Ter-se-ia ela enganado? Teria querido dizer que toda a gente, num momento ou noutro da sua vida, tinha, naturalmente, um desgosto de amor? Ou estaria a socorrer-se de um discurso reivindicativo, o povo pela voz dela a reclamar direitos iguais aos dos ricos, mesmo que esses ricos sejam os das novelas ou os dos romances de Margarida Rebelo Pinto? Umas mamas de silicone e um desgosto de amor podem ser anseios legítimos e equiparáveis da classe operária?

Depois voltam à questão mamária, com gargalhadinhas e apalpões (agora em directo), e o escriba, de educação antiga, tenta ainda com mais denodo (mas não com melhores resultados) concentrar-se na leitura.

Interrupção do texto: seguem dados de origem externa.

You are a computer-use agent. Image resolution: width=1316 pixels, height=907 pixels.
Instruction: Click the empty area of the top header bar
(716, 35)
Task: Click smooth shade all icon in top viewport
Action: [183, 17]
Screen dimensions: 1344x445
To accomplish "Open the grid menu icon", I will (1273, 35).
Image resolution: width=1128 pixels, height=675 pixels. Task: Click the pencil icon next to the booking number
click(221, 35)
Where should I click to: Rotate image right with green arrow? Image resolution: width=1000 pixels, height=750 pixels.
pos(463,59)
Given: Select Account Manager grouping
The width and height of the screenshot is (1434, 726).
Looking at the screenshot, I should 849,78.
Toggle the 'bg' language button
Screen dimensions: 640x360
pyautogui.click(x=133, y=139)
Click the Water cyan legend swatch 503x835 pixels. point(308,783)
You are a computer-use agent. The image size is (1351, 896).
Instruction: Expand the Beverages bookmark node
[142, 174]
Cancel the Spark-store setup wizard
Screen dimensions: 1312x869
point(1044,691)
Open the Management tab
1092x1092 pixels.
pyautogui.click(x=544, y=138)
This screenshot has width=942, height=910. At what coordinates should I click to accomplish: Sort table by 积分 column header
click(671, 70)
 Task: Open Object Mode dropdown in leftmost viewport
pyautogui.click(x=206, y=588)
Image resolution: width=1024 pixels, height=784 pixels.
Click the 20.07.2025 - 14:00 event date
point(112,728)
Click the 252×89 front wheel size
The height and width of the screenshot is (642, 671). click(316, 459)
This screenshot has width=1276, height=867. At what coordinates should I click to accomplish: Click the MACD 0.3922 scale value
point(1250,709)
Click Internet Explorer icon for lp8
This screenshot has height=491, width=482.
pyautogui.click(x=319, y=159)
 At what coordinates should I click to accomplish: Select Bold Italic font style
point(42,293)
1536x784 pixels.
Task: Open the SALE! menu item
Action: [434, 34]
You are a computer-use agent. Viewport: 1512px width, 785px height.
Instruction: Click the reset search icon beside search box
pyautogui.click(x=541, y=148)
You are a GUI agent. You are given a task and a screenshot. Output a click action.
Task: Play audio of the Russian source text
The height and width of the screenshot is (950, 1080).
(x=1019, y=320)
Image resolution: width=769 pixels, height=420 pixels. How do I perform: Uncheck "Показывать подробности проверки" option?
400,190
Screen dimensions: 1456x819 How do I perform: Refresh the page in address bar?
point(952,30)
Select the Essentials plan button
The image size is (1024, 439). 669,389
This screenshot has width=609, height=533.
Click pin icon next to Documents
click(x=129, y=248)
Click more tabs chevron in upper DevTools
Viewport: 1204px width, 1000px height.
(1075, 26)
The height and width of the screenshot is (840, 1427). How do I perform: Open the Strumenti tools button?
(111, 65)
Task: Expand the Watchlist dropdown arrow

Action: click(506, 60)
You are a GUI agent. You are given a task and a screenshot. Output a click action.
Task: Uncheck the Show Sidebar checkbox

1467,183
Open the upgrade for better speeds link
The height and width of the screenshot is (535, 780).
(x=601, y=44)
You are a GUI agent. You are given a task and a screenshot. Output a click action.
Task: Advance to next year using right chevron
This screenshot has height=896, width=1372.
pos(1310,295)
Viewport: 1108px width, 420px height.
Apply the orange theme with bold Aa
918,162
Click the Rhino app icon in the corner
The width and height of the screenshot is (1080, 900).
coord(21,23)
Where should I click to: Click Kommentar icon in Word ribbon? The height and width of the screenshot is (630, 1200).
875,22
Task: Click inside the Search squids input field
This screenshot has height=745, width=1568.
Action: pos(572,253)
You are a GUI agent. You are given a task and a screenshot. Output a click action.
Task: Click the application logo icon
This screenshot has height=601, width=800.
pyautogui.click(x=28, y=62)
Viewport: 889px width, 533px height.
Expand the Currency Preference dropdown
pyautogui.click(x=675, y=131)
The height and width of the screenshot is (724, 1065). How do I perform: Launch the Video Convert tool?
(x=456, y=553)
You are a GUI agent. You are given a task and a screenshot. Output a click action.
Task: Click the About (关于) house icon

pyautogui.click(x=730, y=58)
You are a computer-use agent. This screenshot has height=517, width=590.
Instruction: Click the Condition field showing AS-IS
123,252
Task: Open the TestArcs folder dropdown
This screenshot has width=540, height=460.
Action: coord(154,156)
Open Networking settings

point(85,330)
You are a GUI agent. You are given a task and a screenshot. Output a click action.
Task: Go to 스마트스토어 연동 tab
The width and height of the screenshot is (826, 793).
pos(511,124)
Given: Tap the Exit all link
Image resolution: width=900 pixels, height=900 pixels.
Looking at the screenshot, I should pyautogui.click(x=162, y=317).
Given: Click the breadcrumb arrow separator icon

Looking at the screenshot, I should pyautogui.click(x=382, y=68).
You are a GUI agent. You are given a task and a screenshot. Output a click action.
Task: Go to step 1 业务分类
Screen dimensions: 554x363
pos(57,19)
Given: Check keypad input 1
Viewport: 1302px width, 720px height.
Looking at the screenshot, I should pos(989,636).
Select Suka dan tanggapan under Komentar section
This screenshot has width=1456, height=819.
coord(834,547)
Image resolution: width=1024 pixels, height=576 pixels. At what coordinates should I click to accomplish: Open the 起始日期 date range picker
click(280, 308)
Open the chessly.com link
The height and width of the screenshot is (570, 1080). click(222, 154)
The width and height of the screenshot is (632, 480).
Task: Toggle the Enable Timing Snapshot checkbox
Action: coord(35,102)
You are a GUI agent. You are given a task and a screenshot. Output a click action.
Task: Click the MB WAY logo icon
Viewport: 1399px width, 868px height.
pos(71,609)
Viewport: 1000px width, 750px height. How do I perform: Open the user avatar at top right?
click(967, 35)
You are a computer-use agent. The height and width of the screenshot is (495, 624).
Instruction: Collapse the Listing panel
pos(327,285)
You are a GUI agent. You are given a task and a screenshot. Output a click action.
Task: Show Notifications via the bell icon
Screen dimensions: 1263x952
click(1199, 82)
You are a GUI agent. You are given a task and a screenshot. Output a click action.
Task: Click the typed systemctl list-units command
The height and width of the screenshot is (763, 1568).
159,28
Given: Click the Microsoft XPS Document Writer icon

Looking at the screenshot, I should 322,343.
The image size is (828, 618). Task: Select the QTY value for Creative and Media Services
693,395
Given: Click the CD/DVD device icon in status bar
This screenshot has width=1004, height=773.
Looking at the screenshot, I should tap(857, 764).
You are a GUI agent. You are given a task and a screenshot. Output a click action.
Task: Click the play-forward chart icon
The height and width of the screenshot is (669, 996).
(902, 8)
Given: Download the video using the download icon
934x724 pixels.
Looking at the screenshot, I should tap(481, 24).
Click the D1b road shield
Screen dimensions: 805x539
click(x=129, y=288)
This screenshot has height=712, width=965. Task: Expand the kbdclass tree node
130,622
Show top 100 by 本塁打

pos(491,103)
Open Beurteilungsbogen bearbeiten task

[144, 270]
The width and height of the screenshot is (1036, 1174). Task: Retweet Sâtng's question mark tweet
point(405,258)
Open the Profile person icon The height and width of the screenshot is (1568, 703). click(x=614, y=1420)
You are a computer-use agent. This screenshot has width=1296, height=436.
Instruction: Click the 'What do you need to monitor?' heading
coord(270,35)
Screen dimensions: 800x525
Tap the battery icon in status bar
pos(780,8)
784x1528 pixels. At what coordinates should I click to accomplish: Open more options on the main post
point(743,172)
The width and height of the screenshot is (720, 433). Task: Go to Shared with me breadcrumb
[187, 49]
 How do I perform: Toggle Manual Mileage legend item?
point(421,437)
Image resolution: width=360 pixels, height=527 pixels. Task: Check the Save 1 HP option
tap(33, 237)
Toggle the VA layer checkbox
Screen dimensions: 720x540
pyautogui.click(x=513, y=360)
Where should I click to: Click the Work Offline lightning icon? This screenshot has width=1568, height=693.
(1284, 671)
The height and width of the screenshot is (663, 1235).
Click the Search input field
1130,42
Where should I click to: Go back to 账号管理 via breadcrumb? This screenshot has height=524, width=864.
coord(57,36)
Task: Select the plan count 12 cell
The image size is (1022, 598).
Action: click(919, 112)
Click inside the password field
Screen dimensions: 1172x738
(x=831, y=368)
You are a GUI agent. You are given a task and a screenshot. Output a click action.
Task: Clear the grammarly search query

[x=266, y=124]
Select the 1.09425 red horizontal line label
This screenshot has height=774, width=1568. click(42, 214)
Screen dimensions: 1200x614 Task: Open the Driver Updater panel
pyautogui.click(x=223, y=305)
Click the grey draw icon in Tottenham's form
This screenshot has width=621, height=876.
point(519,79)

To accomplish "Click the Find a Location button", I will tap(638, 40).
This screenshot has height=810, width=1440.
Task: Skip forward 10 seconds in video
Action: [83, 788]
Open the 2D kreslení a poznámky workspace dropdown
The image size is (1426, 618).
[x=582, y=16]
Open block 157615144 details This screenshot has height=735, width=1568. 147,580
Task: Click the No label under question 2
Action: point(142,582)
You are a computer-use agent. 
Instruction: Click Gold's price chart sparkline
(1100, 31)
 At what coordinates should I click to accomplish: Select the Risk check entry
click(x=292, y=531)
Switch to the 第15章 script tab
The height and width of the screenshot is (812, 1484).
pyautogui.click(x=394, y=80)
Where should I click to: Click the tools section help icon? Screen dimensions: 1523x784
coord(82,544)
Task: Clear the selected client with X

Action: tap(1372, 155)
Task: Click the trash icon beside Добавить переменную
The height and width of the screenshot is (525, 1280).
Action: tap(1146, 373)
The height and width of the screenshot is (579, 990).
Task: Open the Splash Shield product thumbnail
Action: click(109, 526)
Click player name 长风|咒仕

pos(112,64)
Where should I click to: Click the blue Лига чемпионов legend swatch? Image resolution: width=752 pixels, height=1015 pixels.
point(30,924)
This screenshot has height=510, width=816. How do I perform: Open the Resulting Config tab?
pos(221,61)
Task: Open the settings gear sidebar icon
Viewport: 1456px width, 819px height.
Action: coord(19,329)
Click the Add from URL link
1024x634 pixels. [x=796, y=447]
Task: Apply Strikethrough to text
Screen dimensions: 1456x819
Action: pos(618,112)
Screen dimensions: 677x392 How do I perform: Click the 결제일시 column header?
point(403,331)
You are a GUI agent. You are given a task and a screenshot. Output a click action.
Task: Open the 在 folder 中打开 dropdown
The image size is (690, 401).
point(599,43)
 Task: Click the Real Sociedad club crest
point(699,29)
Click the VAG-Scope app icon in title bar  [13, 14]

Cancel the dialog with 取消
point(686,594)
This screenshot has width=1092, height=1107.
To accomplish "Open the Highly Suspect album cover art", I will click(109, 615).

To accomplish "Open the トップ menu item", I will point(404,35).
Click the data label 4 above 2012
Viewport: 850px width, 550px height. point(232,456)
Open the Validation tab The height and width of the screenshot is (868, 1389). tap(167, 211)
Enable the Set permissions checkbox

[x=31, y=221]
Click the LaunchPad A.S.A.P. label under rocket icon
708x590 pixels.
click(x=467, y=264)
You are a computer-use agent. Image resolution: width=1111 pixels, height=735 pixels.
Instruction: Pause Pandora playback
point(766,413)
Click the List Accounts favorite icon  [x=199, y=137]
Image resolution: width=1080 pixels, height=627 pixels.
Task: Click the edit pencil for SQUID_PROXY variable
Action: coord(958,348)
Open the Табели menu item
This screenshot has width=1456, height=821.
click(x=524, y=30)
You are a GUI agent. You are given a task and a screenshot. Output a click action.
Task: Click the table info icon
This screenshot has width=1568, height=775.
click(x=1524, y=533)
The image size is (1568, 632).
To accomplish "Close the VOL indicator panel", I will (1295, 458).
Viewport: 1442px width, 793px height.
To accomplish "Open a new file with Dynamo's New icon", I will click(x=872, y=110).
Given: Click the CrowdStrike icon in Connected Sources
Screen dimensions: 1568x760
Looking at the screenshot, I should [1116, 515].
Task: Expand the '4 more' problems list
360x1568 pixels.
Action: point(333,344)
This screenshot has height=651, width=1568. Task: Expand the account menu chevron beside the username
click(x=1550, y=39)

domingo, 25 de agosto de 2013

Baile copular

A churrasqueira no Verão põe uma esplanada e música em colunas. A música que as colunas debitam é muito obviamente destinada a atrair ouvidos emigrantes, convidando-os a gastar parte das suas economias do ano nuns grelhados à maneira. No entanto, de forma menos óbvia, a música que se ouve não está acertada com o repertório pimba actual, há uma décalage, ou talvez uma nostalgia de quem foi emigrante no seu tempo. A estética dominante é a de Linda de Suza, o nacional cançonetismo da diáspora dos setenta, uma ou outra música tradicional. A emoção em vez do trocadilho e da alusão sexual obsessiva. E isso é quase comovente, quase desclassificamos como foleira a música que da esplanada abaixo da janela vem trazer ao nosso próprio jantar pequeno-burguês memórias de romarias e bailaricos, de quando disfarçávamos de subversão a afinal indisfarçável adesão ao ímpeto bailador, o de colar ao nosso um ritmado corpo feminino, na evocação ou antecâmara dos prazeres sensuais que é na realidade o baile*.

* E, no sentido desta exegese, o slow era a antecâmara do sexo tântrico.